Discours imaginaire de Dessalines à la Nation haïtienne, occasion 17 octobre

Moi, Jean-Jacques Dessalines, né esclave, mort empereur, revenu ce 17 octobre du creux de mes os dispersés, je me tiens debout, non pas parmi vous — mais devant vous.

Je n’ai jamais demandé qu’on m’aime. J’ai exigé qu’on libère ce peuple. Je n’ai pas laissé ma peau au vent de Pont-Rouge pour que, deux siècles plus tard, vous pleuriez encore enchaînés, mains vides, terres pillées, voix bâillonnées.

Haïtiens, que vous êtes-vous fait à vous-mêmes?

Je regarde ce que vous êtes devenus. Je vous entends : « Vive Dessalines par çi ! » « Vive Dessalines par là ! » Et pourtant, chaque jour, vous tuez mon rêve en silence, comme on égorge une vérité gênante dans une salle de conférence.

Vous avez transformé la liberté en mythe folklorique, l’indépendance en slogan de meeting, le drapeau en serviette de bain électorale. Vous attendez que les étrangers vous dictent quoi faire pour sauver la patrie. Hélas ! Vous acceptez tout ce dont pourquoi j’ai si ardûment lutté en m’y opposant de toutes mes forces jusqu’à verser mon sang.

Vous avez remplacé les chaînes par des visas
Vous appelez « mobilité » ce que moi j’appelais « exil imposé ». Vous appelez « système » ce que moi je nommais « tyrannie économique ». Vous marchez sur le sol pour lequel j’ai fait couler le feu, et vous vous excusez encore d’exister.

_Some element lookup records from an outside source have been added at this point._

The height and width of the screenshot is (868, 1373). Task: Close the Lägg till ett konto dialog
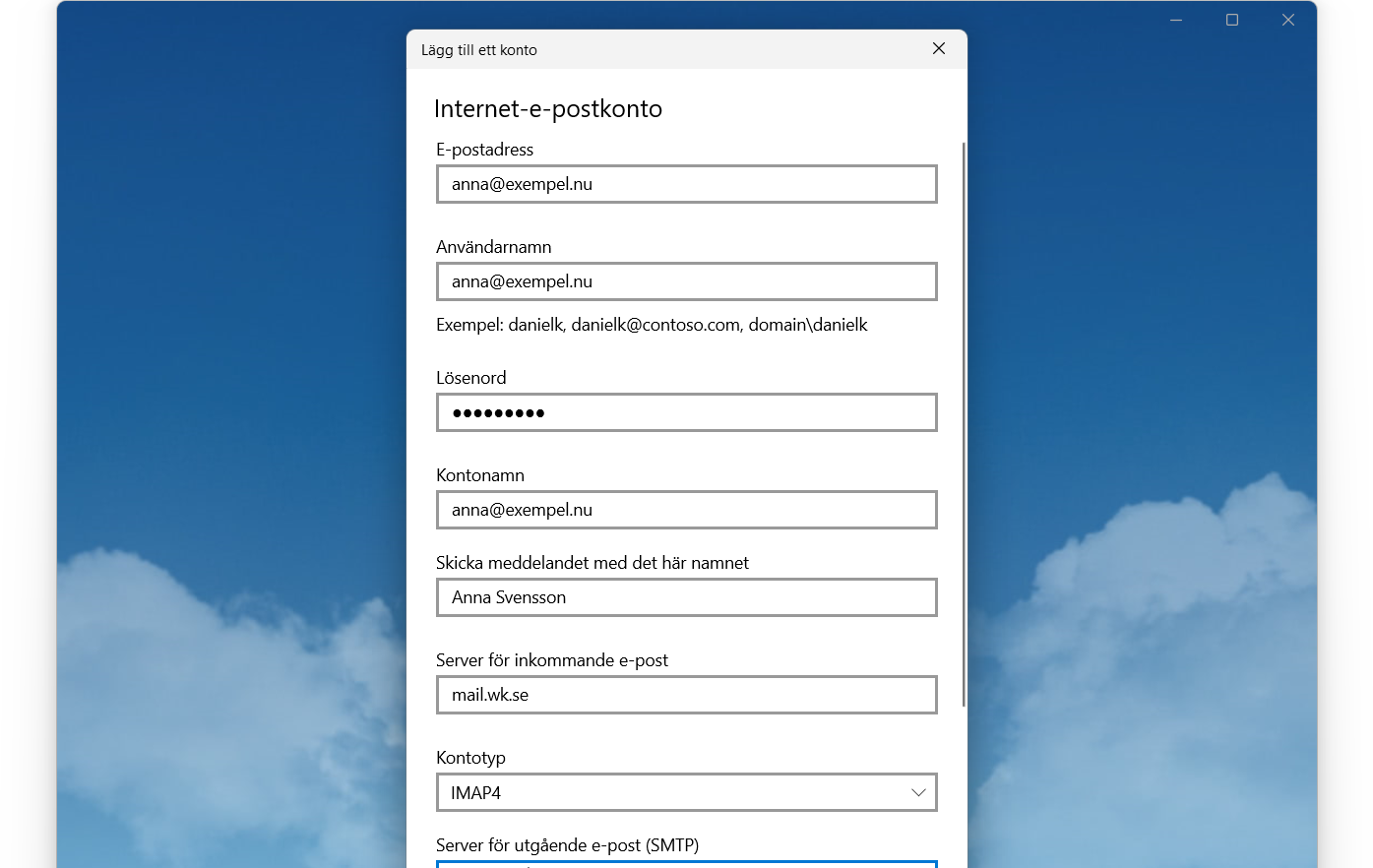click(x=938, y=48)
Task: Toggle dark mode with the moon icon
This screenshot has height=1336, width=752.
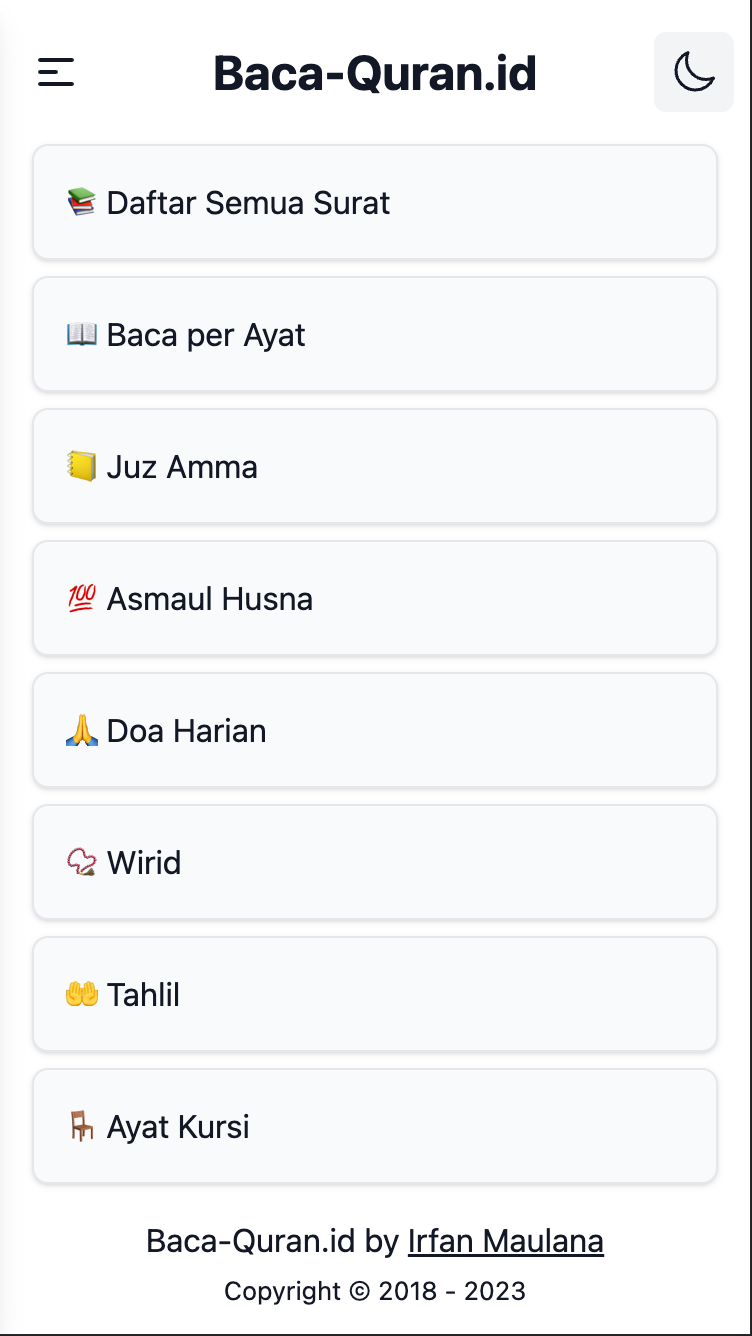Action: click(x=694, y=72)
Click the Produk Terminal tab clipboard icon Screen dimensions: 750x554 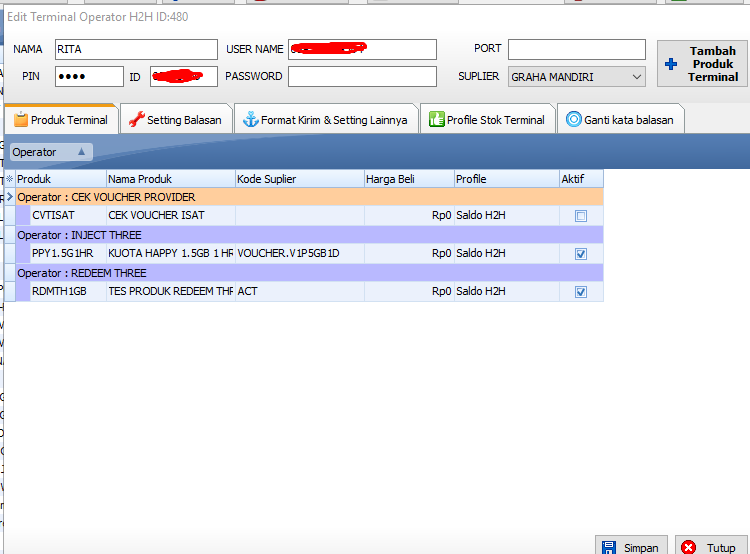[x=20, y=120]
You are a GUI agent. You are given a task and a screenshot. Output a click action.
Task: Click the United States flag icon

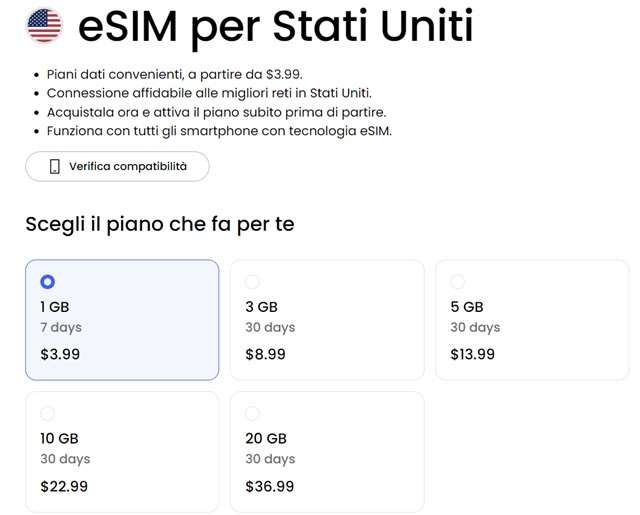[44, 26]
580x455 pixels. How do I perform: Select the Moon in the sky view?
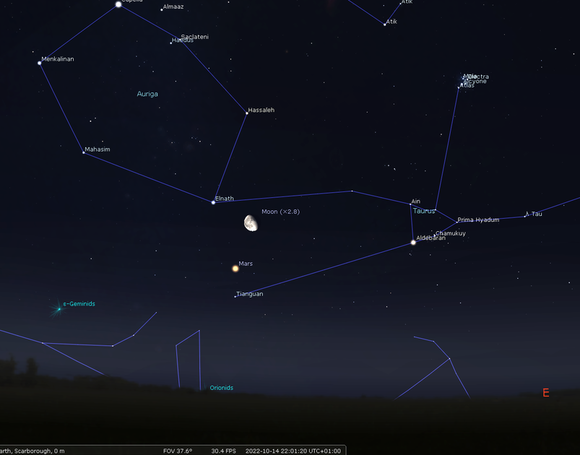click(x=251, y=223)
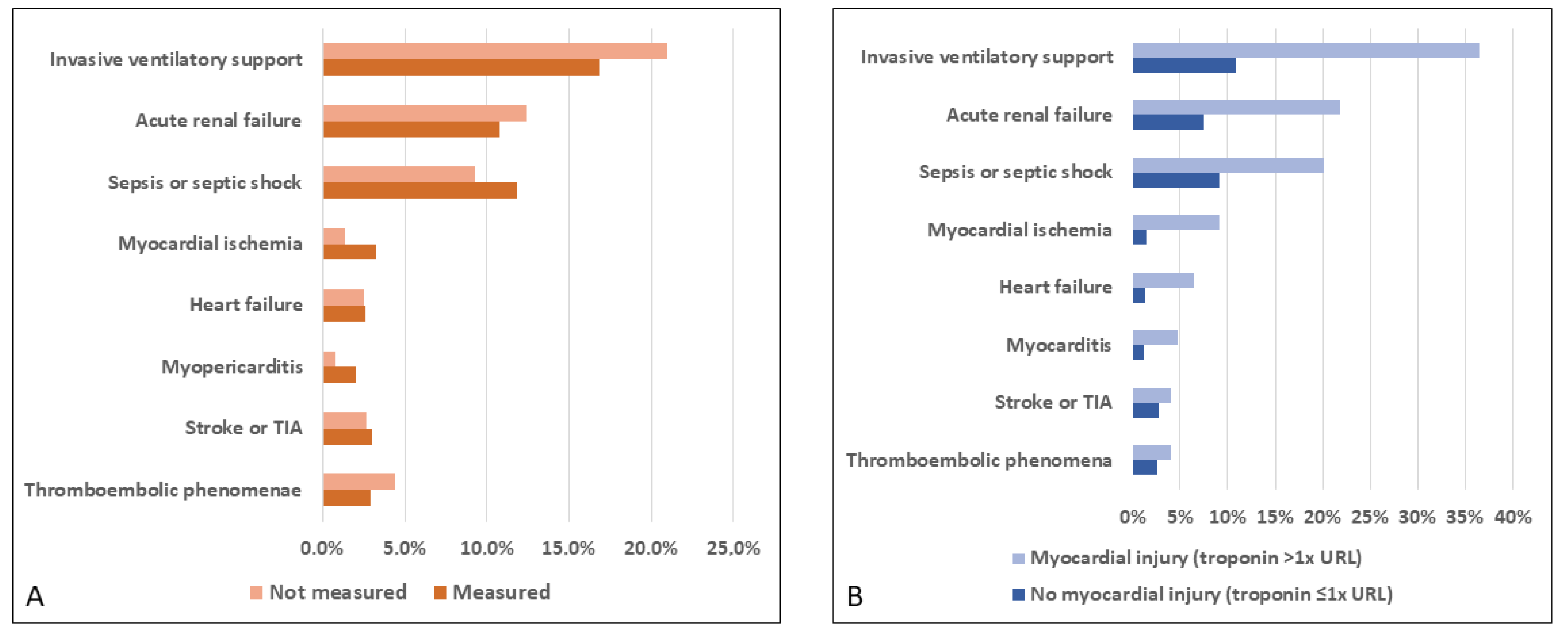Click the light blue invasive ventilatory support bar
Screen dimensions: 1568x637
(1305, 50)
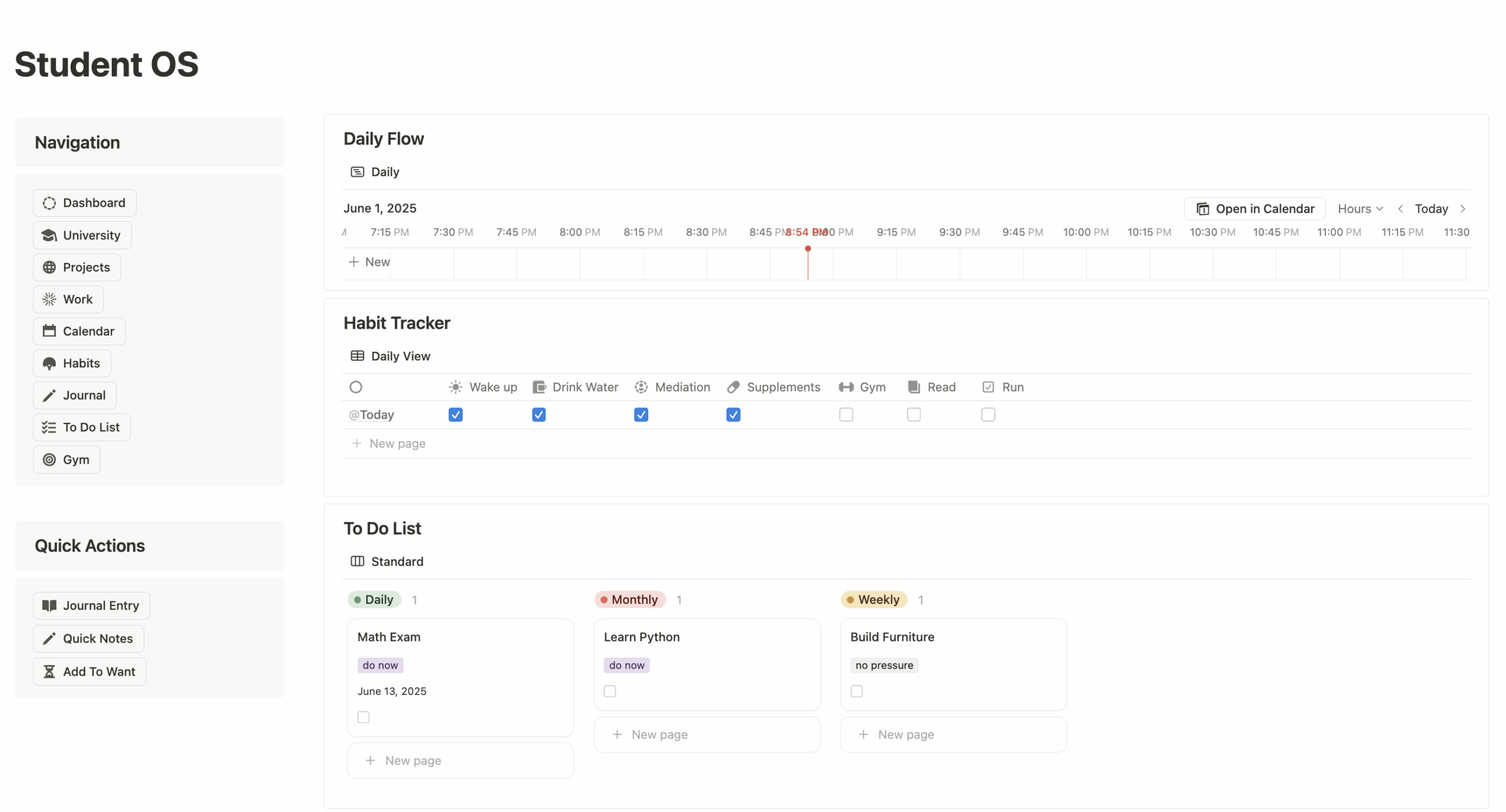Image resolution: width=1506 pixels, height=812 pixels.
Task: Click Open in Calendar button
Action: coord(1255,209)
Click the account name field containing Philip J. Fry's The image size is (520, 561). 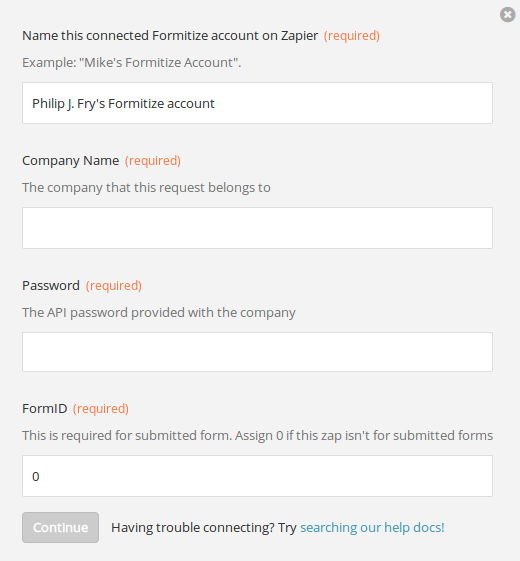(x=257, y=103)
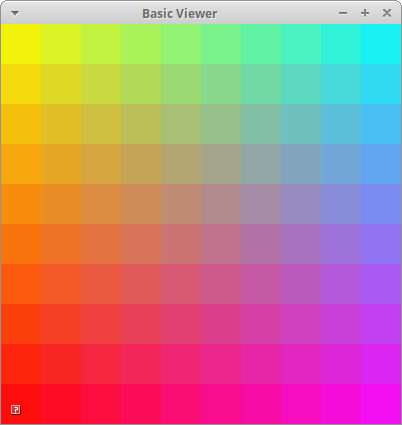Select the magenta bottom-right corner swatch

tap(381, 404)
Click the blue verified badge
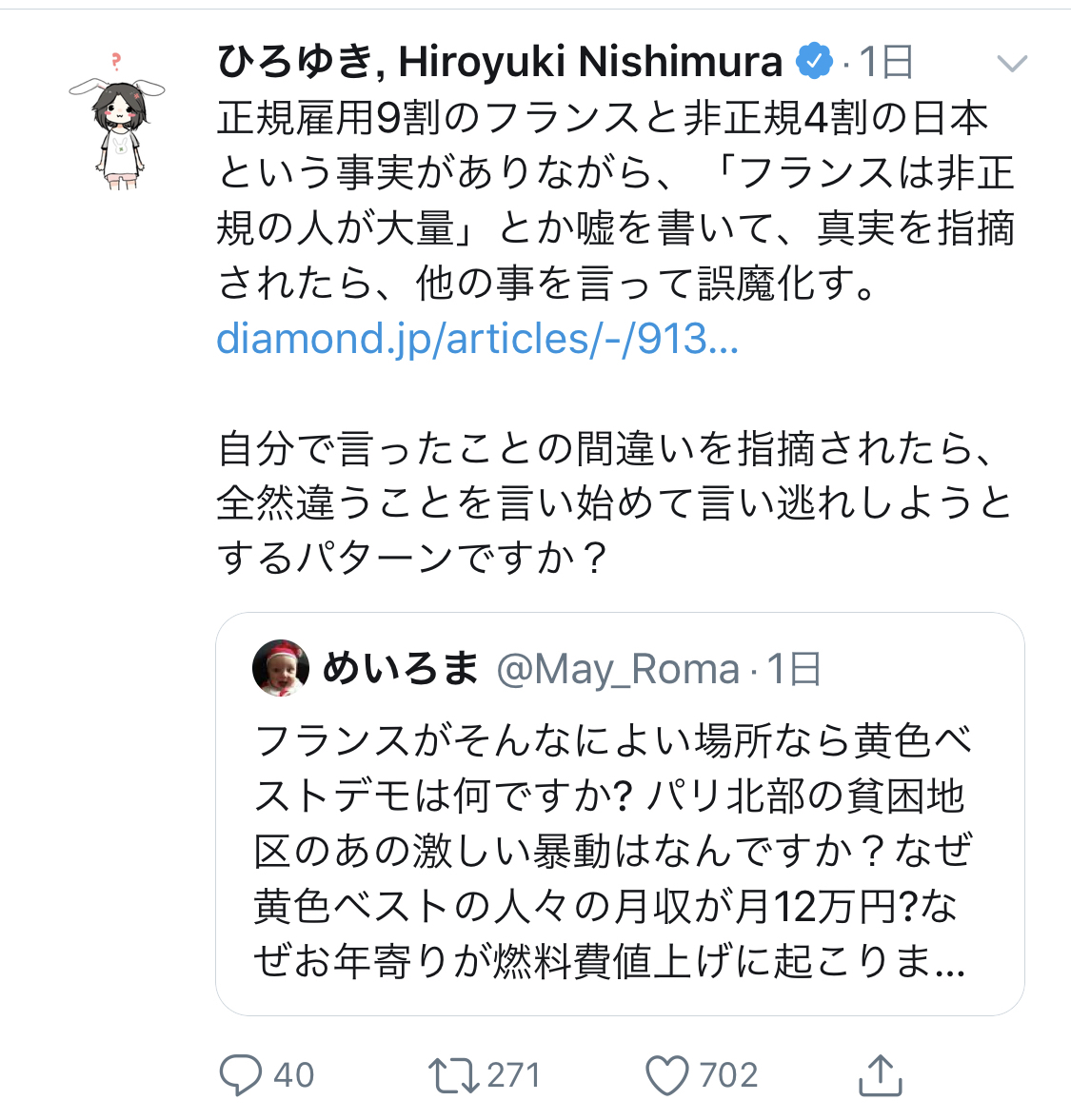 [813, 62]
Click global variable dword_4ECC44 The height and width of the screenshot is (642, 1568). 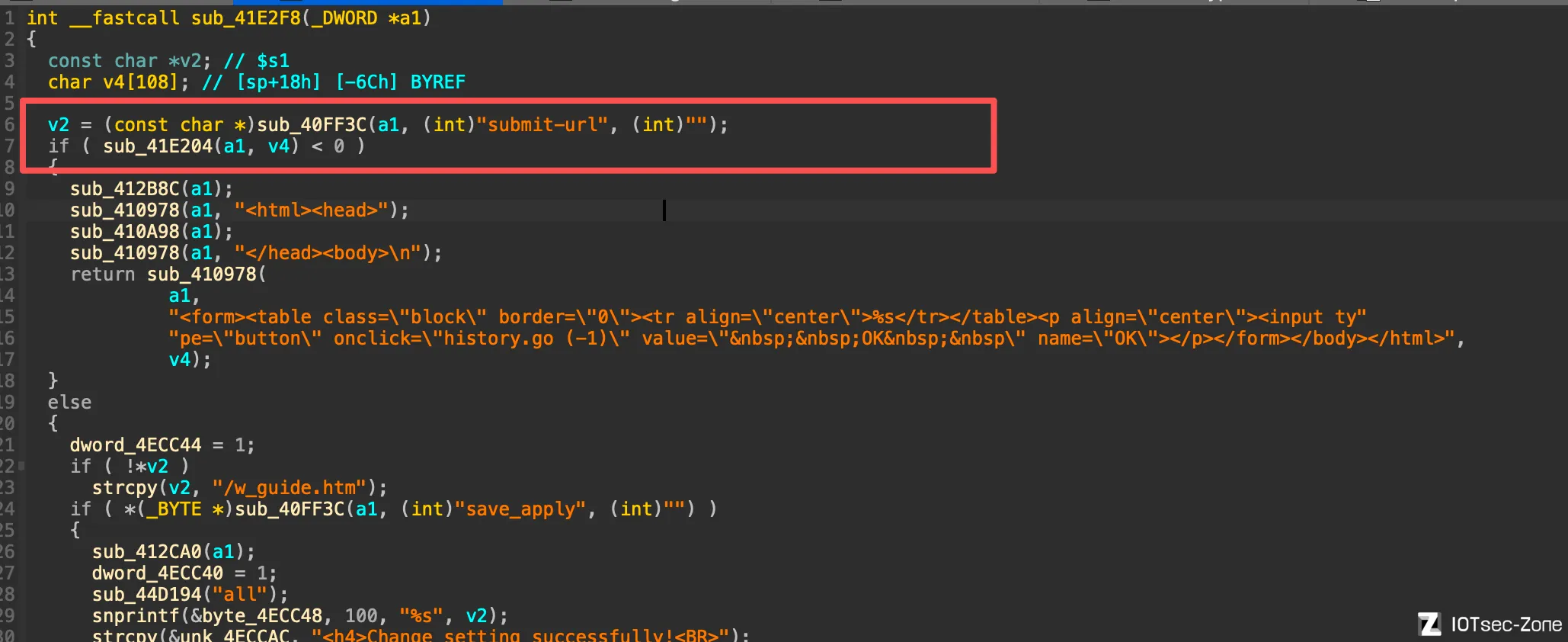[x=136, y=445]
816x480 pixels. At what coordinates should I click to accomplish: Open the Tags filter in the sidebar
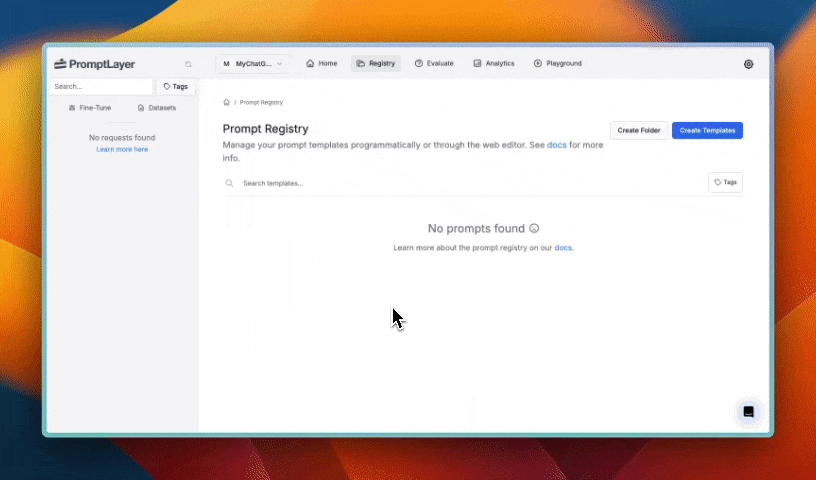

Est-ce donc cela, votre gratitude?

D’anciens maîtres remplacés par de nouveaux parrains, des élites complices, des nègres de salon jouant au président sous perfusion.
Où est le peuple pour qui je me suis battu à feu et à sang ?
Oui, j’ai été cruel. J’ai été sans pardon. Mais j’ai été juste. Je n’ai jamais accepté qu’un peuple noir, fier, doive implorer sa dignité à genoux dans les ambassades.

Aujourd’hui, on célèbre mon nom, mais on assassine mes idées. Je suis dans les statues, mais plus dans vos actes.

Haïti, mon amour trahi

Le 17 octobre n’est pas une fête. C’est une gifle annuelle que je vous rends pour ne pas m’avoir écouté.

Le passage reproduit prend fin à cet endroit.